Dictionary of National Biography, 1885-1900/Locker, Edward Hawke
LOCKER, EDWARD HAWKE (1777–1849), commissioner of Greenwich Hospital, youngest son of Captain William Locker [q. v.], was born at East Malling in Kent on 9 Oct. 1777. He was educated at Eton, and in 1795 entered the navy pay office, from which he was promoted to be second secretary to the board of control. In 1804 he became civil secretary to Sir Edward Pellew (afterwards Viscount Exmouth) [q. v.], and served with him in that capacity during his command in the East Indies, 1804–9, in the North Sea in 1810, and in the Mediterranean 1811–14. The emoluments of his office, especially as prize agent in the East Indies, had placed him in easy circumstances, and in 1815 he married a daughter of the Rev. Jonathan Boucher [q. v.], and settled at Windsor till 1819. In that year he accepted the office of secretary to Greenwich Hospital, and in 1824 was appointed civil commissioner. This post he occupied till 1844, when, being in very feeble health, he retired on a special pension, and died at Uxbridge on 16 Oct. 1849.

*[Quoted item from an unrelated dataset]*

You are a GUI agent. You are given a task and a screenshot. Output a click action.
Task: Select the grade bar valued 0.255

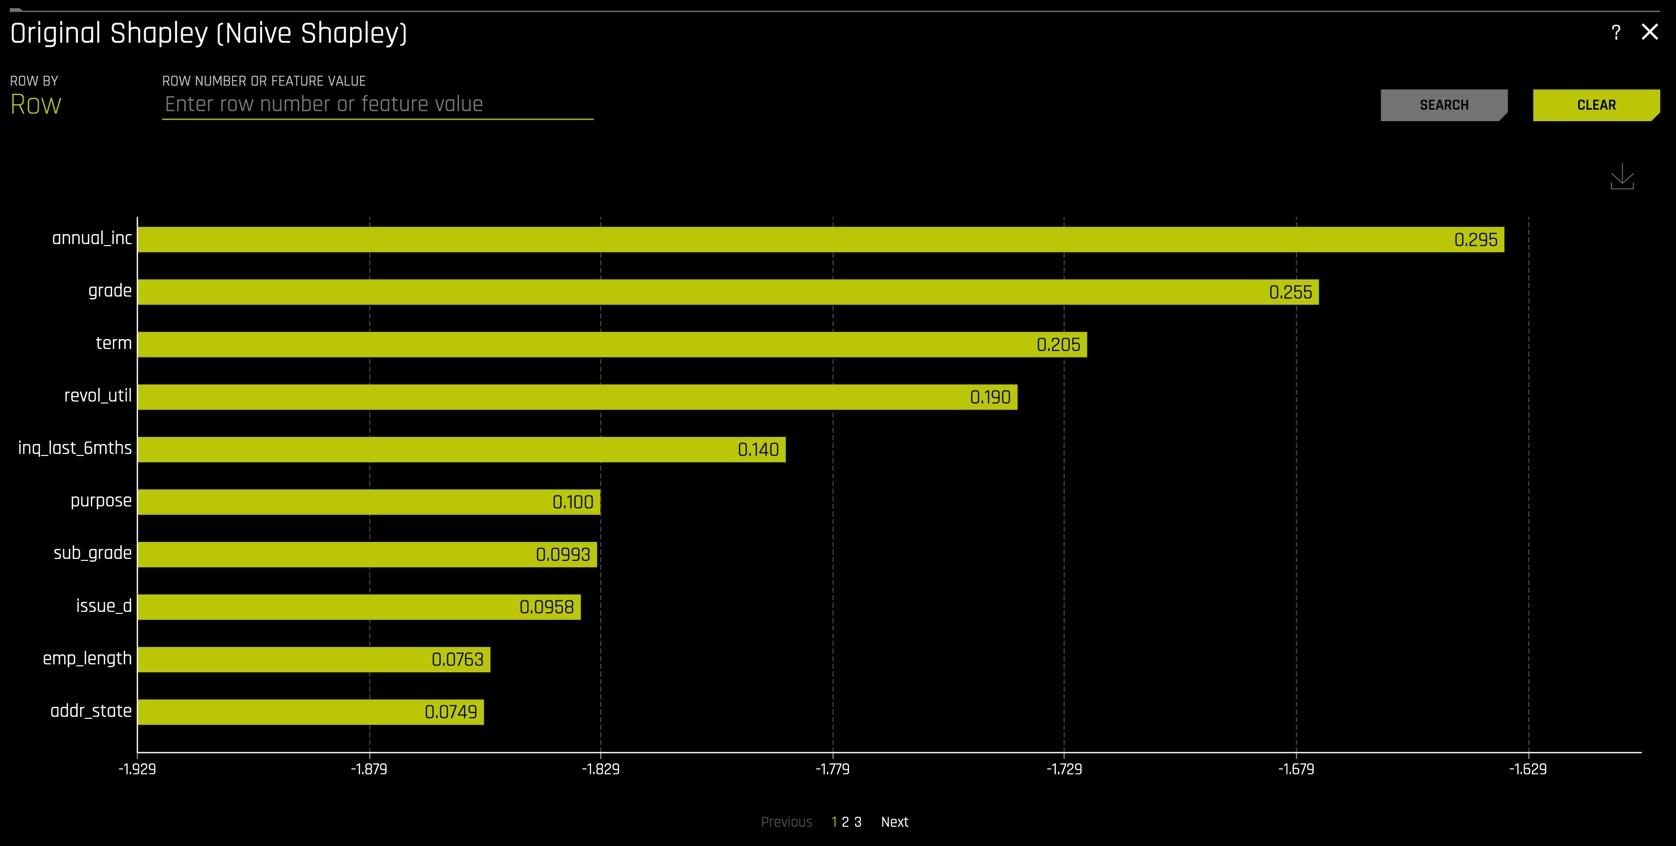[727, 292]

Locker was a man of varied talents and accomplishments, a fellow of the Royal Society, an excellent artist in water-colour, a charming conversationalist, an esteemed friend of Southey and of Sir Walter Scott. In co-operation with Charles Knight (1791–1873) [q. v.] he edited and largely contributed to ‘The Plain Englishman’ (8vo, 1820–3), a magazine of original and selected articles, described as ‘almost the first, if not the very first of any literary pretension, of those cheap and popular miscellanies which the growing ability of the great bulk of the people to read imperatively demanded in the place of mischievous or childish tracts’ (Athenæum, 20 Oct. 1849). In the first volume appeared a course of religious lectures delivered by Locker on board the Culloden, where he for some time officiated as chaplain; they were afterwards republished separately with the title ‘Popular Lectures on the Bible and Liturgy’ (8vo, 1821). He also published ‘Views in Spain’ (4to, 1824), the record of a tour made during the war in 1813 in company with Lord John (afterwards Earl) Russell, and illustrated with sketches by the author; and ‘Memoirs of celebrated Naval Commanders, illustrated by engravings from original Pictures in the Naval Gallery of Greenwich Hospital’ (1832, imp. 8vo). This volume is preceded by an engraved portrait of Locker.
In 1823 Locker revived a scheme, originally proposed by his father in 1795, of establishing a gallery of naval pictures at Greenwich. Captain Locker had suggested the Painted Hall as a suitable place, but in the turmoil and anxiety of war the proposal had found no acceptance. Edward Hawke Locker now obtained many professional opinions as to the suitability of the Painted Hall, which had been unused for nearly a century; but there were no funds and as yet no pictures. Locker applied himself earnestly to soliciting donations, and with such success that in less than three years he ‘had the gratification of seeing the walls covered with portraits.’ George IV took up the project warmly, and ‘immediately commanded that the whole of the naval portraits in the royal palaces of Windsor and Hampton Court should be removed to Greenwich; and in succeeding years he contributed several valuable pictures from his private collection.’ Many pictures have since been added, but that the gallery is what it is, is almost entirely due to Locker's business aptitude and enthusiasm.
He left issue, among others, Frederick, author of ‘London Lyrics,’ who in 1885 took the additional name of Lampson on the death of his wife's father, Sir Curtis Miranda Lampson [q. v.]; and Arthur, editor of the ‘Graphic.’
A portrait of Locker, by H. W. Phillips, is in the Painted Hall at Greenwich.
[Information from Mr. F. Locker-Lampson; Athenæum, 20 Oct. 1849; Times, 22 Oct. 1849; Gent. Mag. 1849, i. 654; preface to the Catalogue of Pictures in the Painted Hall.]